© 2024 Allbritton Journalism Institute

Did New York Just Ruin Transformative Climate Policy for Everyone?

Environmental experts fear the indefinite suspension of New York City’s congestion pricing will set back green city planning across the country by decades.

Manhattan Congestion Tolls
New York City was scheduled to begin congestion pricing for the region’s central business district, including Times Square and downtown Manhattan, at the end of June. Bebeto Matthews/AP

If congestion pricing can’t happen in New York, it probably cannot happen anywhere else in the United States, climate policy advocates warn.

Environmental policy experts across the country are reeling in the wake of New York Gov. Kathy Hochul’s abrupt indefinite suspension of a plan to toll drivers $15 a day to enter the most congested parts of New York City. They are worried that if New York can’t find a way to implement congestion pricing, most major U.S. cities will never follow suit.

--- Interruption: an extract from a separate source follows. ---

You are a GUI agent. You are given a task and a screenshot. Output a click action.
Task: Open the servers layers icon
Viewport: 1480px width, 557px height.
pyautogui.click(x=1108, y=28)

“Out of nowhere, the governor bowed to ‘Big Car,’ whose only argument was: We want to keep driving anywhere we want,” Bill McKibben, a leading environmentalist, told NOTUS. “It’s devastating to the people who worked for years on it in good faith, and it’s devastating to anyone anywhere in the country trying to build innovative projects to address the greatest crisis our species has faced. I can’t think of a single action by a major Democratic governor that’s as thoroughly anti-environmental,” he added.

Congestion pricing is considered to be an important tool to lower emissions from transportation, draw in new sources of funding for public transit and even begin to change the American relationship to cars, advocates say.

New York City was scheduled to begin congestion pricing for the region’s central business district, including Times Square and downtown Manhattan, at the end of June, after nearly 50 years of hard-fought negotiations.

Hochul abruptly reversed her support for the plan on June 5. It remains unclear whether her suspension will endure; some state lawmakers have suggested that her move is illegal, and the move leaves a massive hole in New York City’s public transit system’s budget. The congestion pricing plan was estimated to bring in $1 billion annually for the Metropolitan Transportation Authority.

But regardless of whether the suspension holds, environmental advocates see Hochul’s move as a betrayal.

“The fact that such an important, symbolic international city has taken this step backward toward the 1940s and 1950s and doesn’t move into this future that many cities are creating, is just a devastating symbol of where America is and our enthrallment to the auto industry and the fossil fuel industry,” said Jeff Goodell, the author of “The Heat Will Kill You First” and other books on climate change.

While similar models already exist in London, Stockholm and Singapore, a U.S. version of the toll would hopefully prove that such a program can be successful and politically popular in the United States. Policy officials in other cities had been looking to New York to serve as an example for congestion pricing.

“I was profoundly disappointed by Gov. Hochul’s decision because, in the Twin Cities, we were looking to New York for leadership on this,” said Chris Meyer, the president of Minneapolis’ planning commission. “No one wants to be the first. That’s why this is so devastating.”

It’s not just Minneapolis that was watching New York. Washington, D.C., San Francisco, Chicago and even parts of Los Angeles are all facing severe budget shortfalls that are challenging the public transit systems.

“The fear among climate advocates nationally is: If we can’t do it in New York, at the end of this 15-year process of really hard work … we can’t do it anywhere,” said Elan Sykes, the director of energy and climate policy at the Progressive Policy Institute.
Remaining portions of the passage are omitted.